Every record needs to be set down again without a single difference.

----- THE RECORDS -----

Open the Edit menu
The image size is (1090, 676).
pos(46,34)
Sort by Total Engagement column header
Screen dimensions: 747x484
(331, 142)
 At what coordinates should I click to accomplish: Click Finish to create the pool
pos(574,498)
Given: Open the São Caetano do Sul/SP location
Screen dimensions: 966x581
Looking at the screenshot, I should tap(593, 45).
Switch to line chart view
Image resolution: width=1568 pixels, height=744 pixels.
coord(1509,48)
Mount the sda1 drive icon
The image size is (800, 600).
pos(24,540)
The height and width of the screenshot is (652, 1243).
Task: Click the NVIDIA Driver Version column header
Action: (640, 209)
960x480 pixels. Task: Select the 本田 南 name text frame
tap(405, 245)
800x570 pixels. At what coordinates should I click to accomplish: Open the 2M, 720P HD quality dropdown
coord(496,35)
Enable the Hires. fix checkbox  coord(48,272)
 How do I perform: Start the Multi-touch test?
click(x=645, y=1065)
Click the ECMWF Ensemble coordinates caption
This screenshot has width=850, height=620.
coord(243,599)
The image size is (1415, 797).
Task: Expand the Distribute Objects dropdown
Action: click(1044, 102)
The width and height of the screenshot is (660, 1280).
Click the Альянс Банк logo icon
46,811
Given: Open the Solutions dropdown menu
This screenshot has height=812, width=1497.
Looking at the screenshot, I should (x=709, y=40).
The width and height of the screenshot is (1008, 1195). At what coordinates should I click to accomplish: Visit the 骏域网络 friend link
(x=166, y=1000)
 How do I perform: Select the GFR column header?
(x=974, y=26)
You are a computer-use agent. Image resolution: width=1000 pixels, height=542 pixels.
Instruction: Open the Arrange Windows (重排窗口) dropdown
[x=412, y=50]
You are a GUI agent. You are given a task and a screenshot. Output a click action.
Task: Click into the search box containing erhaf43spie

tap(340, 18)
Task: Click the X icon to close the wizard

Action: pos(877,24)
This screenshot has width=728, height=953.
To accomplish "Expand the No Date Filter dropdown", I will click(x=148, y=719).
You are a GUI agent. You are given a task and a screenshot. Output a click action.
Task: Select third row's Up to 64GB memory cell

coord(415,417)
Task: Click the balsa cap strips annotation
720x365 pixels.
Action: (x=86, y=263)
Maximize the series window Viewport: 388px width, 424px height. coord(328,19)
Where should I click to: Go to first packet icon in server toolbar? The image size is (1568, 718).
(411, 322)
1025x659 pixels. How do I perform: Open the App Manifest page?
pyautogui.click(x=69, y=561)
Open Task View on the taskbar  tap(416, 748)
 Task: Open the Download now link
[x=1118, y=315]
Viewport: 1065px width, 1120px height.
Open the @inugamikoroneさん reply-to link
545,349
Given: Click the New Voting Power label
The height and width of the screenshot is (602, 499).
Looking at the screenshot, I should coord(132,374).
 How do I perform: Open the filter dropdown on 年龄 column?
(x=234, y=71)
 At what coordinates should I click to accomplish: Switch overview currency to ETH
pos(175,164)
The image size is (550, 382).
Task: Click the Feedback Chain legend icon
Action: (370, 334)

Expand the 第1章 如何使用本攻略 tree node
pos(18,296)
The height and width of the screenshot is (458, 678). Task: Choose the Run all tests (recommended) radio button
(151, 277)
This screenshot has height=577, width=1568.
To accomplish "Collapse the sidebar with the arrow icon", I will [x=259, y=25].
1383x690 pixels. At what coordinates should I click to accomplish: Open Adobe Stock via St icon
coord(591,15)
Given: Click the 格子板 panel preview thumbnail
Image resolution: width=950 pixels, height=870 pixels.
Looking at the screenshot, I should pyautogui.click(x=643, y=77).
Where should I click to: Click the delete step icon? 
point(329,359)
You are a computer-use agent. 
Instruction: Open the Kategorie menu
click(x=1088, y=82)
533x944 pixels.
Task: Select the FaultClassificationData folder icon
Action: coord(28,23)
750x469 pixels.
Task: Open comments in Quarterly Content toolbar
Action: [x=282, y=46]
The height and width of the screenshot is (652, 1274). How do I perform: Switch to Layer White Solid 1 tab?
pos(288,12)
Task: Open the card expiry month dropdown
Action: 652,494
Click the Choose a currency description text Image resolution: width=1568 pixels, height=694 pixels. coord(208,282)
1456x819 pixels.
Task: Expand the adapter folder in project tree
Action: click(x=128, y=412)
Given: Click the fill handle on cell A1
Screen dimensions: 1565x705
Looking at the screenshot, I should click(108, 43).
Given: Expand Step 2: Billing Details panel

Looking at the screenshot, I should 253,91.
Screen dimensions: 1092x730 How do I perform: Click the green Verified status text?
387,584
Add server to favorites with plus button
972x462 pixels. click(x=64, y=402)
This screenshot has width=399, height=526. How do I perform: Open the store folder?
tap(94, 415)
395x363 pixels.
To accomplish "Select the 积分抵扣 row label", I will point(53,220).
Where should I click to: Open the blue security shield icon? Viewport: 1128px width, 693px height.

-----

=== SOLUTION BELOW ===
Open the Edit menu
The image size is (1090, 676).
pos(46,34)
Sort by Total Engagement column header
Screen dimensions: 747x484
(331, 142)
 At what coordinates should I click to accomplish: Click Finish to create the pool
pos(574,498)
Given: Open the São Caetano do Sul/SP location
Screen dimensions: 966x581
Looking at the screenshot, I should tap(593, 45).
Switch to line chart view
Image resolution: width=1568 pixels, height=744 pixels.
coord(1509,48)
Mount the sda1 drive icon
The image size is (800, 600).
pos(24,540)
The height and width of the screenshot is (652, 1243).
Task: Click the NVIDIA Driver Version column header
Action: (640, 209)
960x480 pixels. Task: Select the 本田 南 name text frame
tap(405, 245)
800x570 pixels. At what coordinates should I click to accomplish: Open the 2M, 720P HD quality dropdown
coord(496,35)
Enable the Hires. fix checkbox  coord(48,272)
 How do I perform: Start the Multi-touch test?
click(x=645, y=1065)
Click the ECMWF Ensemble coordinates caption
This screenshot has width=850, height=620.
coord(243,599)
The image size is (1415, 797).
Task: Expand the Distribute Objects dropdown
Action: click(1044, 102)
The width and height of the screenshot is (660, 1280).
Click the Альянс Банк logo icon
46,811
Given: Open the Solutions dropdown menu
This screenshot has height=812, width=1497.
Looking at the screenshot, I should (x=709, y=40).
The width and height of the screenshot is (1008, 1195). At what coordinates should I click to accomplish: Visit the 骏域网络 friend link
(x=166, y=1000)
 How do I perform: Select the GFR column header?
(x=974, y=26)
You are a computer-use agent. Image resolution: width=1000 pixels, height=542 pixels.
Instruction: Open the Arrange Windows (重排窗口) dropdown
[x=412, y=50]
You are a GUI agent. You are given a task and a screenshot. Output a click action.
Task: Click into the search box containing erhaf43spie

tap(340, 18)
Task: Click the X icon to close the wizard

Action: pos(877,24)
This screenshot has width=728, height=953.
To accomplish "Expand the No Date Filter dropdown", I will click(x=148, y=719).
You are a GUI agent. You are given a task and a screenshot. Output a click action.
Task: Select third row's Up to 64GB memory cell

coord(415,417)
Task: Click the balsa cap strips annotation
720x365 pixels.
Action: (x=86, y=263)
Maximize the series window Viewport: 388px width, 424px height. coord(328,19)
Where should I click to: Go to first packet icon in server toolbar? The image size is (1568, 718).
(411, 322)
1025x659 pixels. How do I perform: Open the App Manifest page?
pyautogui.click(x=69, y=561)
Open Task View on the taskbar  tap(416, 748)
 Task: Open the Download now link
[x=1118, y=315]
Viewport: 1065px width, 1120px height.
Open the @inugamikoroneさん reply-to link
545,349
Given: Click the New Voting Power label
The height and width of the screenshot is (602, 499).
Looking at the screenshot, I should coord(132,374).
 How do I perform: Open the filter dropdown on 年龄 column?
(x=234, y=71)
 At what coordinates should I click to accomplish: Switch overview currency to ETH
pos(175,164)
The image size is (550, 382).
Task: Click the Feedback Chain legend icon
Action: (370, 334)

Expand the 第1章 如何使用本攻略 tree node
pos(18,296)
The height and width of the screenshot is (458, 678). Task: Choose the Run all tests (recommended) radio button
(151, 277)
This screenshot has height=577, width=1568.
To accomplish "Collapse the sidebar with the arrow icon", I will [x=259, y=25].
1383x690 pixels. At what coordinates should I click to accomplish: Open Adobe Stock via St icon
coord(591,15)
Given: Click the 格子板 panel preview thumbnail
Image resolution: width=950 pixels, height=870 pixels.
Looking at the screenshot, I should pyautogui.click(x=643, y=77).
Where should I click to: Click the delete step icon? 
point(329,359)
You are a computer-use agent. 
Instruction: Open the Kategorie menu
click(x=1088, y=82)
533x944 pixels.
Task: Select the FaultClassificationData folder icon
Action: coord(28,23)
750x469 pixels.
Task: Open comments in Quarterly Content toolbar
Action: [x=282, y=46]
The height and width of the screenshot is (652, 1274). How do I perform: Switch to Layer White Solid 1 tab?
pos(288,12)
Task: Open the card expiry month dropdown
Action: 652,494
Click the Choose a currency description text Image resolution: width=1568 pixels, height=694 pixels. coord(208,282)
1456x819 pixels.
Task: Expand the adapter folder in project tree
Action: click(x=128, y=412)
Given: Click the fill handle on cell A1
Screen dimensions: 1565x705
Looking at the screenshot, I should click(108, 43).
Given: Expand Step 2: Billing Details panel

Looking at the screenshot, I should 253,91.
Screen dimensions: 1092x730 How do I perform: Click the green Verified status text?
387,584
Add server to favorites with plus button
972x462 pixels. click(x=64, y=402)
This screenshot has width=399, height=526. How do I perform: Open the store folder?
tap(94, 415)
395x363 pixels.
To accomplish "Select the 积分抵扣 row label", I will point(53,220).
Where should I click to: Open the blue security shield icon? Viewport: 1128px width, 693px height.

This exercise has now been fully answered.